Pour la biographie, j’éprouvai le besoin de revoir tous ses anciens amis et de rechercher à travers leurs confidences le vrai visage d’Ezzahi. Je fus introduit, au fur et à mesure que le livre prenait forme, auprès ses compagnons, des personnes qui l’ont approché, qui ont vécu avec lui à des époques différentes de sa vie, qui ont fait partie de sa troupe. Il convient de préciser ici, que les témoignages n’engagent que leurs auteurs. Plusieurs de ses amis, malheureusement, ne font plus partie de ce monde et le dernier à nous avoir quitté est Boualem Bellemou, Allah yarahmou.

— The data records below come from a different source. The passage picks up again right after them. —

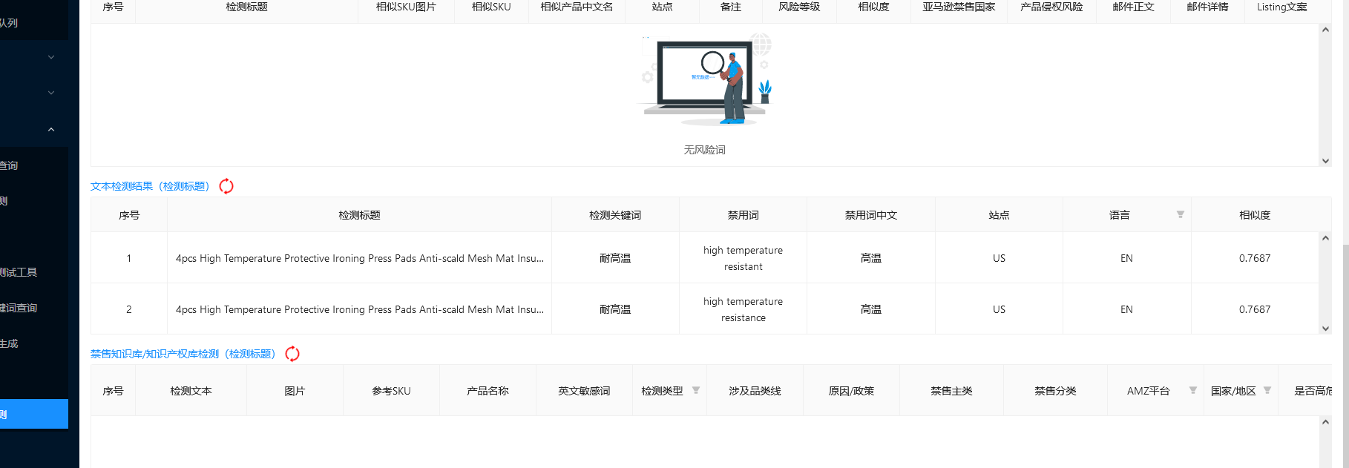Open the 国家/地区 column filter

[x=1267, y=390]
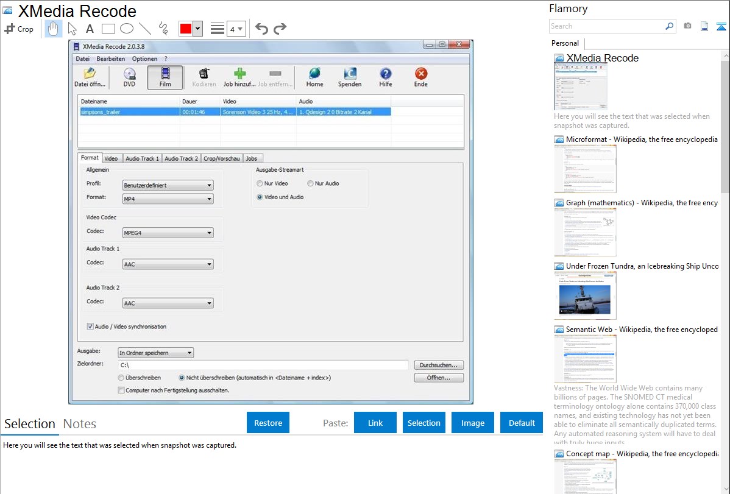Pick the ellipse shape tool

point(127,29)
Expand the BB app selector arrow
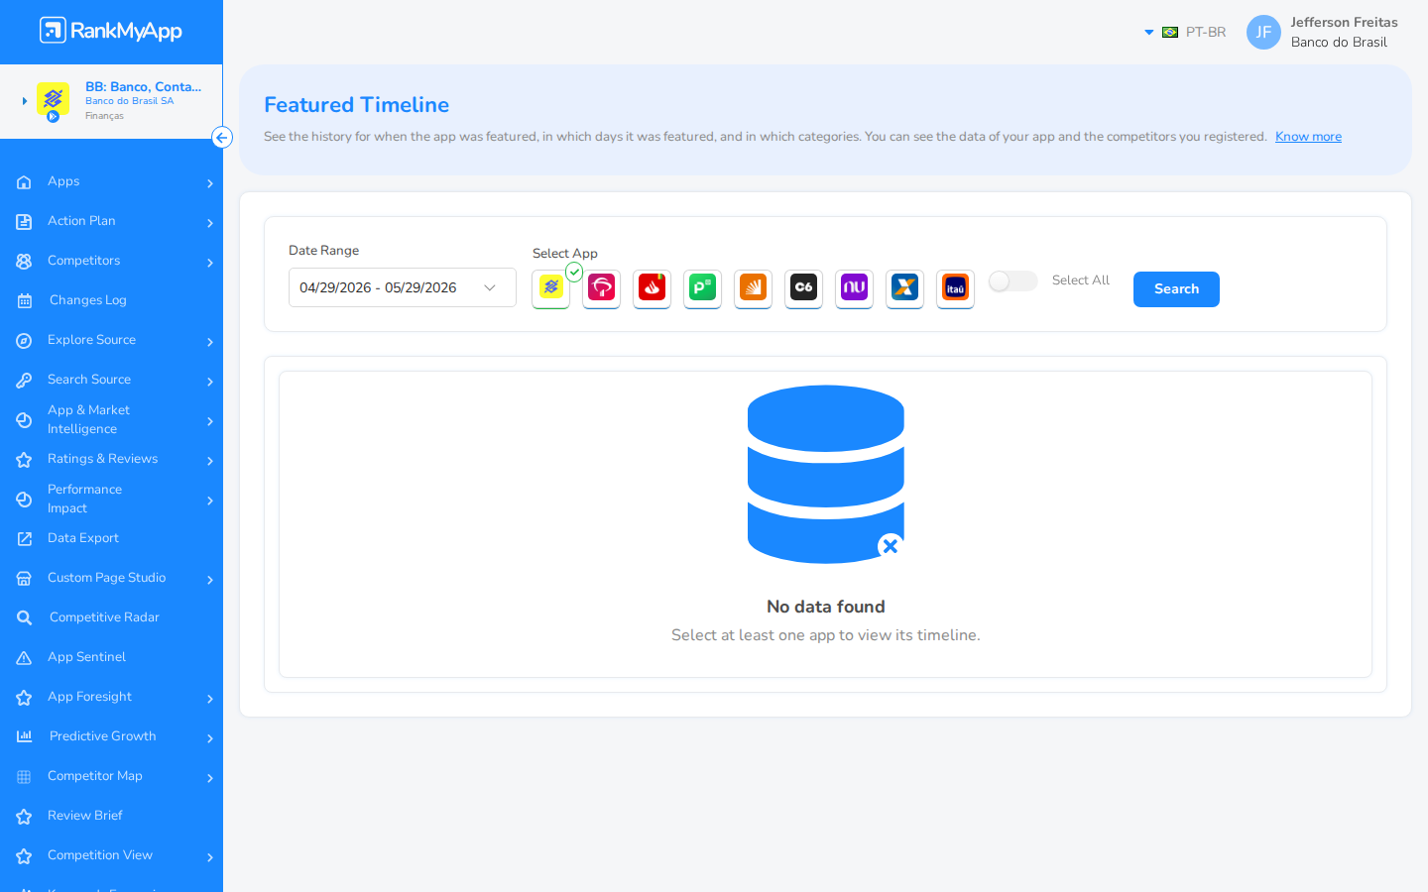Viewport: 1428px width, 892px height. (25, 101)
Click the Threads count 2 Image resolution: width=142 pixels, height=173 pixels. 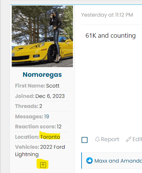tap(41, 106)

Chacun donnait son récit avec détails, ses appréciations de l’artiste, ses anecdotes qui furent les premières pierres de l’édifice. Certains témoignages étaient si riches, si précis, si réalistes, que parfois je me sentais physiquement proche de l’artiste.
J’ai couru les rues de la rampe Valée, questionné les habitants des immeubles, des maisons, épluché des documents, des photos et des coupures de presse pour capter les sons et les odeurs des jours que ne sont plus.
La construction de l’édifice commençait alors, lentement, régulièrement, elle s’accélérait par moment pour s’arrêter un peu plus loin, au gré des rencontres. Incontestablement, je prenais beaucoup de notes. Mais je craignais toujours, malgré les mille renseignements que je glanais, de laisser un coin de la vie de l’artiste, inexploré. Il n’a pu laisser d’écrit qui pût témoigner de son génie. Il est passé comme un météore.
L’écriture de cette biographie était pour moi, comme un cerf-volant que l’on lance un jour de vent. Au début, il flotte dans l’air, retombe à terre, remonte quelque peu, hésitant, au niveau des toits, marque des hauts et des bas. Il a tout l’air de nous décourager. Puis soudain il s’élance dans le ciel sous l’effet d’une bourrasque. Il monte, il monte. En gagnant de l’altitude, il devient incontrôlable ; la ficelle qui me relie à lui vibre dans ma main sous la force des vents …et des idées.
Les témoignages se suivaient et s’entremêlaient. Il fallait sans cesse éviter les répétitions, car les gens ne tarissaient pas d’éloges sur les qualités morales et humaines d’Ezzahi.
Je me rappelle Lors de mon séjour en Grande Bretagne où j’étais correspondant de presse, de la parution à cette époque, d’une biographie sur la princesse Diana.
Les Anglais se ruaient sur les librairies pour acquérir ce livre car, bien des années après sa mort, la princesse restait vivante dans le cœur des millions de britanniques. Leur amour pour Lady Diana, l’une des figures favorites du Royaume-Uni – elle a été classée troisième dans un sondage sur les personnalités les plus aimées de tous les temps dans ce pays, derrière Churchill et la Reine Elizabeth – était tout à fait comparable à celui des Algériens pour Ezzahi.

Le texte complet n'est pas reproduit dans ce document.